Dominique Leroy : « Coeur-Business »
Une personnalité dévoile ses oeuvres d’art préférées. Celles qui, à ses yeux, n’ont pas de prix. Elles révèlent aussi des pans inédits de son parcours, de son caractère et de son intimité. Cette semaine : Dominique Leroy, CEO de Proximus.
Seule femme à diriger une entreprise du BEL 20, Dominique Leroy (CEO de Proximus, feu Belgacom) n’en est pas féministe acharnée pour autant. Car, comme pour tant d’autres choses, elle est effectivement « au-delà ». Tête de promotion à Solvay, engagée avant même d’avoir terminé ses études, collectionneuse d’art contemporain dès son premier salaire en poche, celle qui n’avait jamais rêvé de diriger une grosse entreprise « aime travailler en équipe et faire ressortir le meilleur de ses employés ». Tactique de management ? Non, de l’éthique.
Smartphone à la main, élégante dans une robe anthracite tachetée de couleurs, allure sportive, maquillage léger et irisé, elle invite à prendre place dans son bureau presque aussi grand qu’un appartement. Inventaire panoramique : d’innombrables bouquets de fleurs – elle recevait la veille le prix du Manager de l’année – un Roy Lichtenstein accroché à un mur, des tapis colorés – style Kilim -, une table de réunion au design arrondi et un attaché de presse qui ne la lâche pas d’une semelle (« Elle n’a besoin de personne », chuchote- t-il pourtant, fièrement). En tout cas, il enregistre tout. Au cas où. Un peu fatiguée, Dominique Leroy rayonne tout de même. Et, de son grand sourire, s’excuse de vous consacrer moins de temps qu’elle l’aurait voulu.
--------------------------------
**Consigne rédigée 1**
Recopiez le portrait de Dominique Leroy, de « Smartphone à la » jusqu'à « qu’elle l’aurait voulu. » inclus.
**Consigne rédigée 2**
D'après le portrait de Dominique Leroy, quel prix avait-elle reçu la veille de l'entretien ?

**Données fournies**
--------------------------------
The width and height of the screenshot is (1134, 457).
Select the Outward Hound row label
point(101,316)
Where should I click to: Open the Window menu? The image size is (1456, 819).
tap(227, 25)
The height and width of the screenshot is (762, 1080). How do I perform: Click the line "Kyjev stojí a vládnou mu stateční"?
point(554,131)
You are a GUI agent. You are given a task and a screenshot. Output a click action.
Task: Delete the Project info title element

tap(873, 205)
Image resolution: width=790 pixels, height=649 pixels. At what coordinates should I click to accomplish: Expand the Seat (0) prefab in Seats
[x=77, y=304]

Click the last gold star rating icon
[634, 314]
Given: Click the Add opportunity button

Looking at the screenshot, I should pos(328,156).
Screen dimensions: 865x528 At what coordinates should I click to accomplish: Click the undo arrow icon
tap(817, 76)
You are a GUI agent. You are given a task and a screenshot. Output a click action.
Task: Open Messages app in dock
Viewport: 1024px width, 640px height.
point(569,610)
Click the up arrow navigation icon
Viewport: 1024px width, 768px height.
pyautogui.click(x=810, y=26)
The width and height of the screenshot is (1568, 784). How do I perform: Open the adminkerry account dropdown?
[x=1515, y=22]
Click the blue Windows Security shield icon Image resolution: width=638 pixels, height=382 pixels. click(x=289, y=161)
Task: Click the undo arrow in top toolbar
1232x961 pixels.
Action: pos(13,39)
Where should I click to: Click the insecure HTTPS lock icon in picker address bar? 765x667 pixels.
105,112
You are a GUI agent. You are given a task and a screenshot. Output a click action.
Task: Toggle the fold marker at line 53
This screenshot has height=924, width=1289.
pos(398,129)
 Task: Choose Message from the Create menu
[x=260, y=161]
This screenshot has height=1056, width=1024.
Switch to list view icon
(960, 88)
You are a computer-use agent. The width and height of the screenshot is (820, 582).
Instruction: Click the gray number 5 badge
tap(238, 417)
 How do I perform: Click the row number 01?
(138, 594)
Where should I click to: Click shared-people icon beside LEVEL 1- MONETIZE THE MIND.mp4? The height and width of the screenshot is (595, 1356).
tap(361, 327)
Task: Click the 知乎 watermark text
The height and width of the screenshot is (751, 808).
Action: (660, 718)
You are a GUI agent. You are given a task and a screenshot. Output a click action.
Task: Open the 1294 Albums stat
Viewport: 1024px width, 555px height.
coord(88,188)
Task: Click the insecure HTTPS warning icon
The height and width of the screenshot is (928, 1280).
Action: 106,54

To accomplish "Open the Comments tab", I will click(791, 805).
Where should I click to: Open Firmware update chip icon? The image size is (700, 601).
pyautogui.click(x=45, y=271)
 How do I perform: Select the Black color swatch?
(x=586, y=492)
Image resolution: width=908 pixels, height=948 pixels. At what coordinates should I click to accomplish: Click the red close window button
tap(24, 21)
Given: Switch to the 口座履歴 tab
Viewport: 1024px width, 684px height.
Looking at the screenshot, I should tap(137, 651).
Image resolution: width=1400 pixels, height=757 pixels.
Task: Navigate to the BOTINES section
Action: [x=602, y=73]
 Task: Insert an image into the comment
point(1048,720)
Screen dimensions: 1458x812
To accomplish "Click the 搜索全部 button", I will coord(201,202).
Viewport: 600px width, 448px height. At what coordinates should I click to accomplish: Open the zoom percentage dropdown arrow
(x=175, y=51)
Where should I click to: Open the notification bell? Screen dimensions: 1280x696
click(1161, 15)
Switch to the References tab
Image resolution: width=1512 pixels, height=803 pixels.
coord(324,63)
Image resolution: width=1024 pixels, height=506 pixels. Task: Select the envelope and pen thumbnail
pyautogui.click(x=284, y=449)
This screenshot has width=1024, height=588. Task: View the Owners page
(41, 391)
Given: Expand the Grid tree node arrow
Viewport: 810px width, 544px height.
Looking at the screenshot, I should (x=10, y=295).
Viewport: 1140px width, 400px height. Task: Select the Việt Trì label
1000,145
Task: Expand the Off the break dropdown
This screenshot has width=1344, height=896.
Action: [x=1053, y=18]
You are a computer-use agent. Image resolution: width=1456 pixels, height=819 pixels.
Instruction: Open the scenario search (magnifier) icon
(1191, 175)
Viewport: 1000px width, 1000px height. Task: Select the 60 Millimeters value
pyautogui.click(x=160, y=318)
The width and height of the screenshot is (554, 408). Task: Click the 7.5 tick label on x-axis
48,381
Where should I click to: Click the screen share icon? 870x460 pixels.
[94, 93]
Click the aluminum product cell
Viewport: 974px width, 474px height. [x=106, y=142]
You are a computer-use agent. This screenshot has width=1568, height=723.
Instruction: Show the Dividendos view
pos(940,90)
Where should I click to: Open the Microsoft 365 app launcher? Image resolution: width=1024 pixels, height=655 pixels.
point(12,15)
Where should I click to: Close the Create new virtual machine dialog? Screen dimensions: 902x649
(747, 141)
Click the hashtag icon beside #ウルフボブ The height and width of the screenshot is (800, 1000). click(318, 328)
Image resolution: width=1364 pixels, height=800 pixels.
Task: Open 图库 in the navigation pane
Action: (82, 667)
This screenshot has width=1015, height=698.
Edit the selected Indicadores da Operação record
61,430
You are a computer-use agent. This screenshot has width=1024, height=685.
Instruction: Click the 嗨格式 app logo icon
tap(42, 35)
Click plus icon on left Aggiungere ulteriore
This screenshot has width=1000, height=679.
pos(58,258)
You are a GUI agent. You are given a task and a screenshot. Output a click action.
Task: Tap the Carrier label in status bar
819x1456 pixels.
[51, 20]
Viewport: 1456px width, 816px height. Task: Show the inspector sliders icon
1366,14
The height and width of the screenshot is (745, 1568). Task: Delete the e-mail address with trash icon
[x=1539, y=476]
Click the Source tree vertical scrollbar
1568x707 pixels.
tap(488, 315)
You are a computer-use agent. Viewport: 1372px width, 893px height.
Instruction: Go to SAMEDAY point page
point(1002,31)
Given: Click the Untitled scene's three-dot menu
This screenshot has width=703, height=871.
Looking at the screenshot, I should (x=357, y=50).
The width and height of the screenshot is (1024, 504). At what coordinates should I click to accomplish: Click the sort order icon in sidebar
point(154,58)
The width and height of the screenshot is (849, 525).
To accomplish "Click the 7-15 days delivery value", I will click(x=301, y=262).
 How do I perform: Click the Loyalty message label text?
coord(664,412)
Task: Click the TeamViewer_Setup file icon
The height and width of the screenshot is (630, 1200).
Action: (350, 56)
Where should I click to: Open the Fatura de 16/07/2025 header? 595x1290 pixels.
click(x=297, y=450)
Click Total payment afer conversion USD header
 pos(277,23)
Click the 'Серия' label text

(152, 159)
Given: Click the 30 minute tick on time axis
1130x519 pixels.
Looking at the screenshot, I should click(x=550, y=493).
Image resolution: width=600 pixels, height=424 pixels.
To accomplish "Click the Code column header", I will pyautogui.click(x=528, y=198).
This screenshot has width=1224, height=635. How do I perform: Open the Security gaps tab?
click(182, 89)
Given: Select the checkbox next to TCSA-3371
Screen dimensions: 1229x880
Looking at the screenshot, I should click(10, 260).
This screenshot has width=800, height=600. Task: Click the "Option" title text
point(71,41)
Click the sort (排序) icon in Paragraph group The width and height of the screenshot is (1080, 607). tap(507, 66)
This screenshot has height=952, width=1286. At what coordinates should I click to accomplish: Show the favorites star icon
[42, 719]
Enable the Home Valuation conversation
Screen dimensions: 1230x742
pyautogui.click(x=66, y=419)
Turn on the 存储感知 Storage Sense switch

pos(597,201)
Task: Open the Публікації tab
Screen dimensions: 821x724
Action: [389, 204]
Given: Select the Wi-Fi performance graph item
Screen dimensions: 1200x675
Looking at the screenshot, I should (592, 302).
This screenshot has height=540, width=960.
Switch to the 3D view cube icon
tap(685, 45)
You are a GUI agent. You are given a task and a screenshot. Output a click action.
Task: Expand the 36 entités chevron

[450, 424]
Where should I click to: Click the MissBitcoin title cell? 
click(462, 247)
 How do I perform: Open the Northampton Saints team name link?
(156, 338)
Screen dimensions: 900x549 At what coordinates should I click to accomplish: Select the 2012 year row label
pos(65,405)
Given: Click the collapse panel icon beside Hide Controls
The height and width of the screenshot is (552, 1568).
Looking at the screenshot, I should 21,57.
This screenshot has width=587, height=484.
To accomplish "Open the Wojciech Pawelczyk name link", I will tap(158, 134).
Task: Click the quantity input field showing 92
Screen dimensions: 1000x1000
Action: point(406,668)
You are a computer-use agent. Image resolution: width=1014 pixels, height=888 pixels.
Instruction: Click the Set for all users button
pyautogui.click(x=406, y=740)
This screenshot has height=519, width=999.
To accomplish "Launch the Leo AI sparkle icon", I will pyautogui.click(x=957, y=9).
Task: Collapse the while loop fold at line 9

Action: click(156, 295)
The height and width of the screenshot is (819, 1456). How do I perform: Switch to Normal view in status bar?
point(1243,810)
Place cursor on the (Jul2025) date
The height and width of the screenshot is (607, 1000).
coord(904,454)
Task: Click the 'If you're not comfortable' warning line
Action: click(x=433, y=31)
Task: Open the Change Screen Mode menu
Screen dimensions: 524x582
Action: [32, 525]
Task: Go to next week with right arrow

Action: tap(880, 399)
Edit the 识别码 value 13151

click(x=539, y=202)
--------------------------------
**Réponse complète 1**
Smartphone à la main, élégante dans une robe anthracite tachetée de couleurs, allure sportive, maquillage léger et irisé, elle invite à prendre place dans son bureau presque aussi grand qu’un appartement. Inventaire panoramique : d’innombrables bouquets de fleurs – elle recevait la veille le prix du Manager de l’année – un Roy Lichtenstein accroché à un mur, des tapis colorés – style Kilim -, une table de réunion au design arrondi et un attaché de presse qui ne la lâche pas d’une semelle (« Elle n’a besoin de personne », chuchote- t-il pourtant, fièrement). En tout cas, il enregistre tout. Au cas où. Un peu fatiguée, Dominique Leroy rayonne tout de même. Et, de son grand sourire, s’excuse de vous consacrer moins de temps qu’elle l’aurait voulu.

**Réponse complète 2**
Le prix du Manager de l'année.